Potosi macerasını tamamladıktan sonra bir sonraki durak olan; Latin Amerikanın en güzel yerlerinden biri, hatta ilk ay a ayak basan Neil Amstrong un aydan görüp, dünyaya döndüğünde ilk ziyaret etmek istediği yer olarak kayıtlara geçecekti. Arjantinli Jose  ile birlikte Uyuni için otobüs biletimizi aldıktan sonra akşam saat 16:00 gibi hareket ettik. Fakat şöyle bir sorun Jose yediklerinden dolayı motoru bozdu bu yüzden yolculuk boyunca kıvranıp durdu. Otobüste tuvelette yok bir kaç kez otobüsü durdurup ihtiyacını yolda gidermek zorunda kaldı. Bir insanın başına gelebilecek en kötü şeylerden biri sanırım. Gece 12:00 gibi Uyuni ye vardık. Fakat o saatte kalacak yer bulmanın zor olduğundan dolayı otobüs şoförü sabaha kadar otobüste uyumamıza izin verdi. Ne güzel bir gece hostel parası vermekten kurtulmuştum. Rahat olmasada en arka koltuğa elbiselerimden rahat bir yatak yapıp uzandım. Olan o gece garibim Jose ye oldu, sabaha kadar uyuyamadığını söyledi midesinden dolayı.
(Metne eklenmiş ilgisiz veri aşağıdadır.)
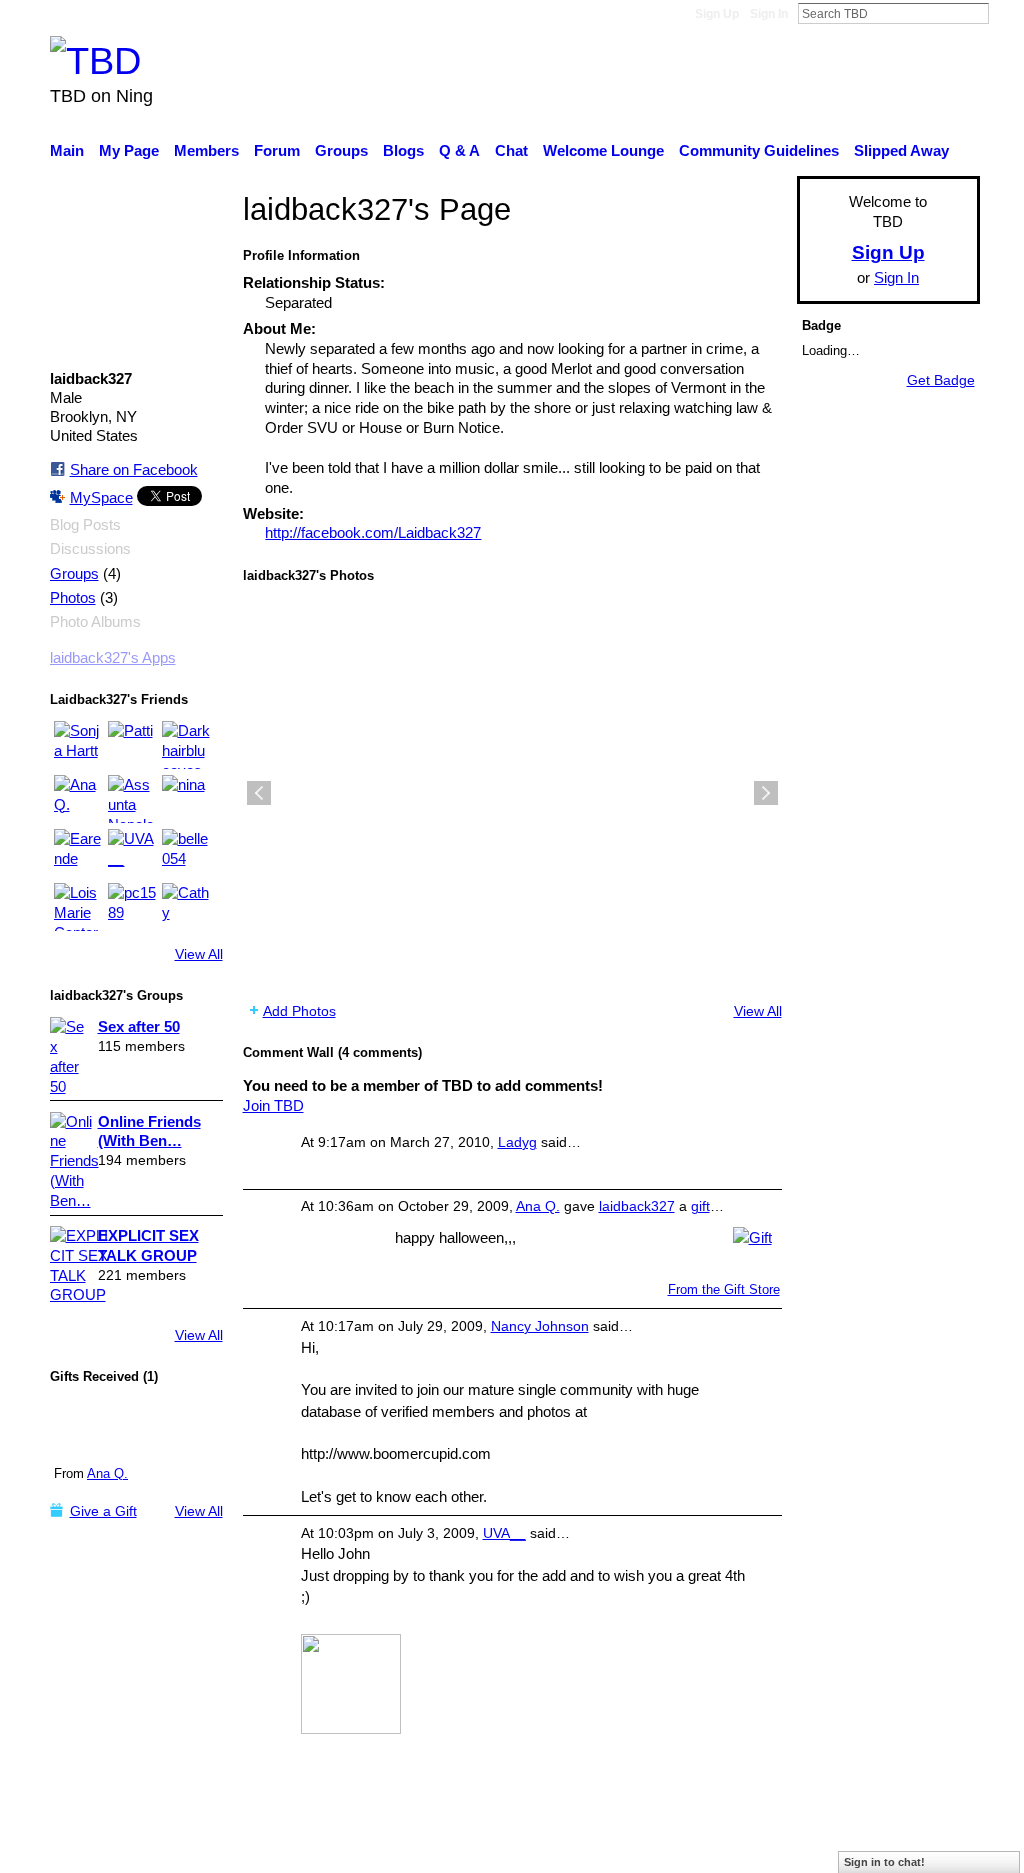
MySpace (101, 497)
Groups (74, 574)
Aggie (197, 1847)
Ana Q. (107, 1473)
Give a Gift (103, 1511)
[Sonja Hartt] (78, 745)
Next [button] (766, 793)
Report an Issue (797, 1847)
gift (700, 1206)
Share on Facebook (134, 469)
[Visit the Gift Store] (752, 1235)
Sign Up (717, 14)
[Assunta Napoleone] (132, 799)
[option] (512, 793)
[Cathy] (186, 907)
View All (199, 954)
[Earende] (78, 853)
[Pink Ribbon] (91, 1427)
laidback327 (637, 1206)
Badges (700, 1847)
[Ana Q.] (78, 799)
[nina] (186, 799)
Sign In (769, 14)
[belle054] (186, 853)
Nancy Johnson (540, 1326)
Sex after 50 (139, 1026)
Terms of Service (924, 1847)
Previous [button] (259, 793)
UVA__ (504, 1533)
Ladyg (517, 1142)
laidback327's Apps (113, 658)
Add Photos (299, 1011)
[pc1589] (132, 907)
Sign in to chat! (884, 1862)
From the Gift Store (724, 1289)
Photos (73, 598)
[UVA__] (132, 853)
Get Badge (941, 380)
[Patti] (132, 745)
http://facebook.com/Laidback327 (373, 532)
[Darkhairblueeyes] (186, 745)
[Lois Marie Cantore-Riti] (78, 907)
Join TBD (273, 1105)
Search (1005, 13)
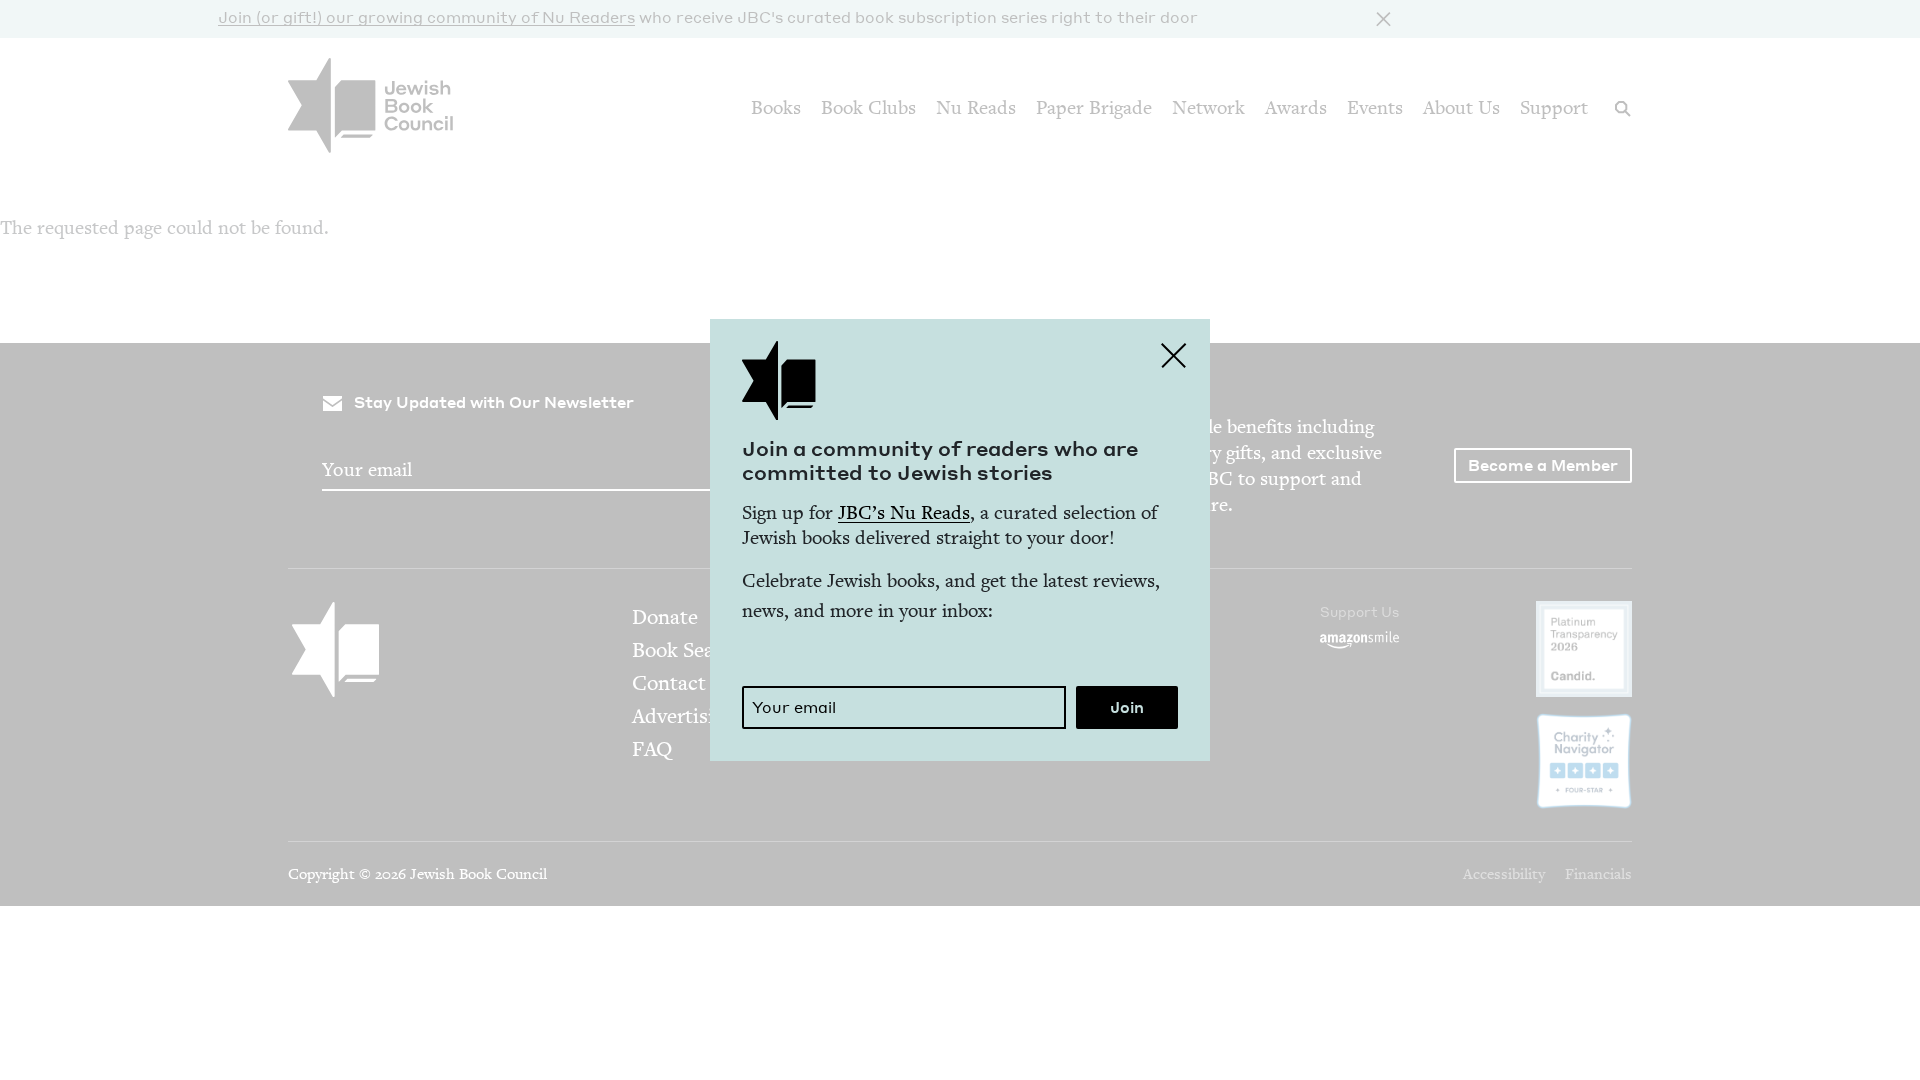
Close (1174, 355)
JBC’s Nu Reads (904, 512)
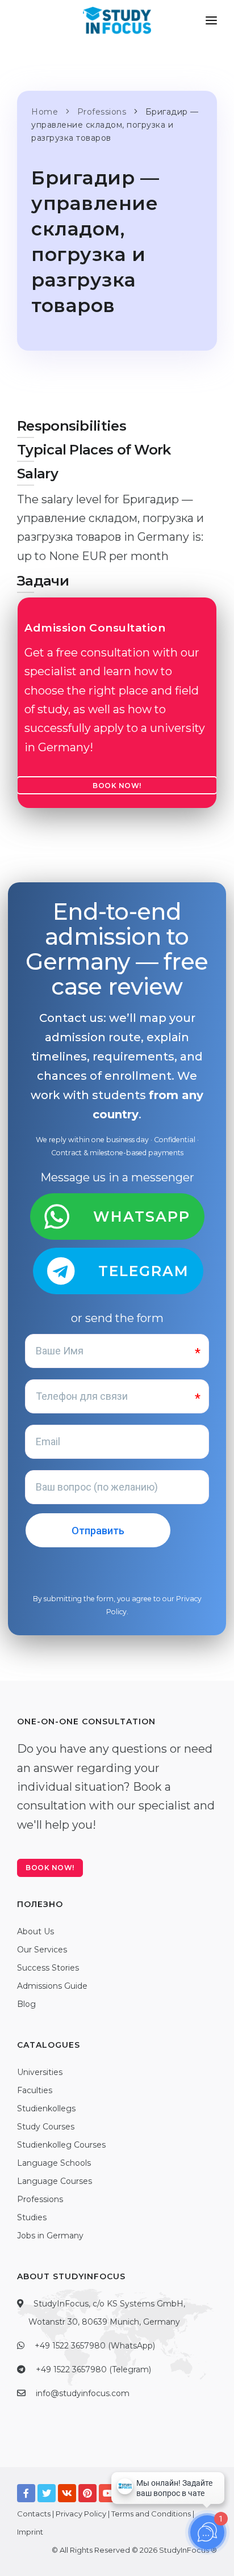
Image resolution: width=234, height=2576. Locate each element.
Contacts (34, 2513)
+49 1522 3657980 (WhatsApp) (95, 2346)
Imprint (30, 2531)
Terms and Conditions (151, 2513)
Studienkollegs (46, 2108)
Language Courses (54, 2181)
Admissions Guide (52, 1986)
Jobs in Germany (50, 2235)
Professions (40, 2199)
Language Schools (54, 2163)
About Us (35, 1931)
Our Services (42, 1949)
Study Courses (45, 2127)
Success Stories (48, 1968)
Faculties (34, 2090)
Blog (26, 2004)
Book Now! (117, 785)
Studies (32, 2217)
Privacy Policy (81, 2513)
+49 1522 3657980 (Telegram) (93, 2369)
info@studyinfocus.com (82, 2393)
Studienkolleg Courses (61, 2145)
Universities (39, 2072)
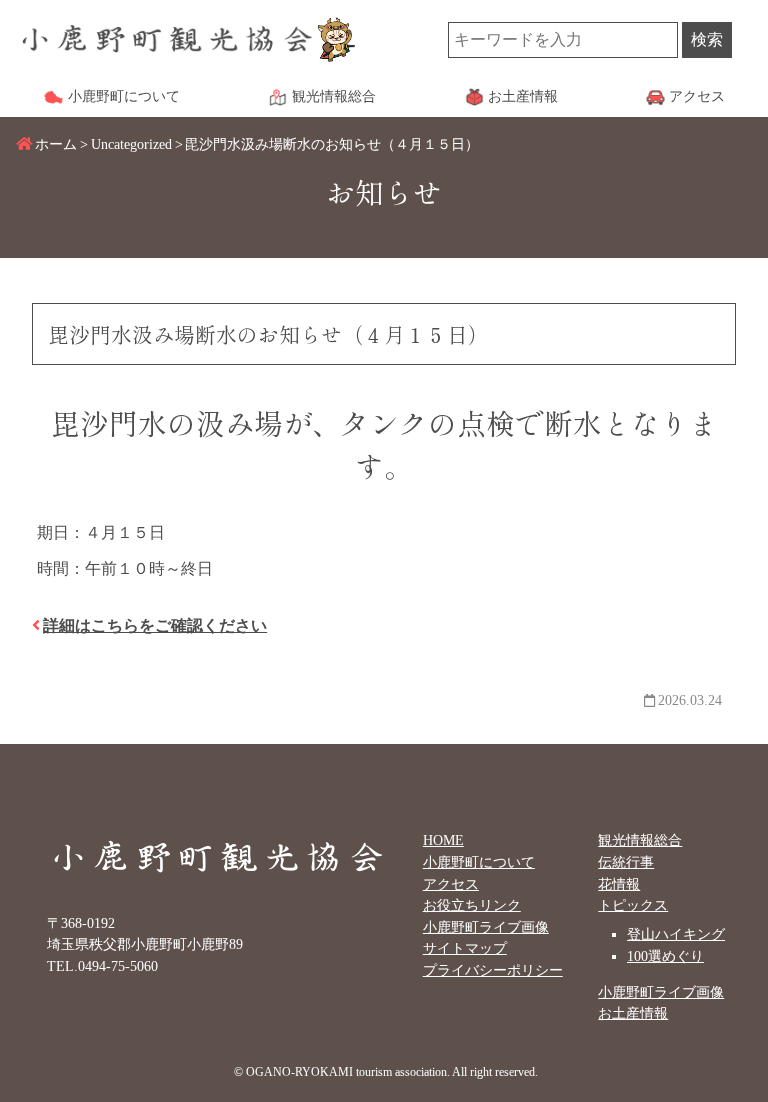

Uyuni küçük bir kasaba tek gelir kaynakları tuz ve tuz gölünden kaynaklı turizm gelirleri o yüzden adım başı hostel ve  seyahat acentası bulunuyor.  Tuz gölüne gitmenin tek yolu tür satın almak günü birlik tur ve 3 günlük tur olmak üzere iki seçenek sunuyorlar. Siz siz olun 3 günlük tur alın. Sadece Uyuni Tuz gölünü görmekle kalmıyor aynı zamanda bütün Güney Bolivya nın muhteşem golleri ve doğal harikalarını ziyaret ediyorsunuz. 3 Günlük tur herşey dahil size maliyeti 60 dolar gibi birşey.  5 Tane Şilili hatun ve ben olmak üzere 4*4 Toyota Land Cruiser ile yollara düştük. Önce gökyüzünün yeryüzüne indiği yer olan Salar de Uyuni"yi ziyaret ettik.. Gökyüzü gerçekten yeryüzüne birleştiği nadir yerlerden biri ufuk çizgisinin kaybolduğundan dolayı fotoğraf çekerken 3 boyut kavramını yitirdiği için deklanşöre bastığınızda küçük bir kitap bile sizin boyutunuzda görünebiliyor fotoğraflarda. Akşam saat 15:00 gibi salar de uyun i tamamladıktan sonra şoförün evinde kaldık. Evi şehir hayatında uzak çöl gibi bir yerde bulunuyordu. Gece yıldızlar o kadar yakın ki elinizle dokunabilecekmiş gibi hissediyorsun. Baştan ne diye böyle bir yerde ev aldığını yadığamıştım fakat gece o görüntüyü görünce ne kadar haklı olduğunu anladım. Toplam 3 günlük turda Salar da Uyuni, Laguna Colorada, Laguna Verde, Ceiser Sol de Manana, Arbol de Pidra, Volcano Licançabur, Quetana Chico, Quetana Grande ve Kızıl gol olarak adlandırılan filamıngolarla dola Laguna Roca yı ziyaret ettik.

Bolivya turunun sonuna gelmiştim bir sonra ki durak Siliydi. Uyuni den Şili- Bolivya  sınır kasabasına geçip artık ok yaydan çıktı pasaport için karakola girmeden bulduğum ilk otobüsle Pedro de Atakama yollarına düştüm.